Kunce’s campaign has tried to emphasize his economic message to set himself apart. He has positioned himself as a populist who wants to challenge country’s powerful elite. His earliest endorsements came from liberal groups like the Progressive Change Campaign Committee, which backed Sen. Elizabeth Warren from Massachusetts.
“It’s not about the military, it’s about the populism,” Kunce said. “It’s about this systematic dishonesty that a lot of these people have been a part of and they haven’t really spoken out against or done anything against.”
His website reflects the degree of difficulty Democrats face in red Missouri. Kunce’s issues page is dedicated to economic policy. But to see where he stands on issues like abortion rights (he says he’ll fight back against attempts to restrict abortion), universal health care (he supports it) and protections for LGBTQ people (he supports the Equality Act), you have to click through to a second page.

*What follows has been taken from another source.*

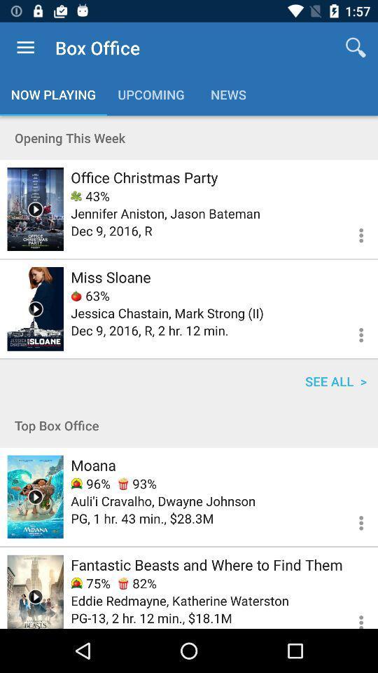 Image resolution: width=378 pixels, height=673 pixels. Describe the element at coordinates (163, 500) in the screenshot. I see `the item below 96%` at that location.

While other candidates have been able to tap into economic anxiety among Missourians — most notably former President Donald Trump and U.S. Sen. Josh Hawley — they’ve done so while supporting conservative culture war issues like abortion rights (no) and religious freedom (yes).
“The things that are happening on the national level, they’re going so far left for Missouri,” Evans said. “I think it’s really tough because you almost have to run against your own party to win in Missouri.”
That said, Evans added, there’s still one scenario where she thinks a Democrat would have a chance.
“It also depends on who we nominate,” she said. “If it’s Eric Greitens against Kunce, then you’re looking at a potential win for the Democrats.”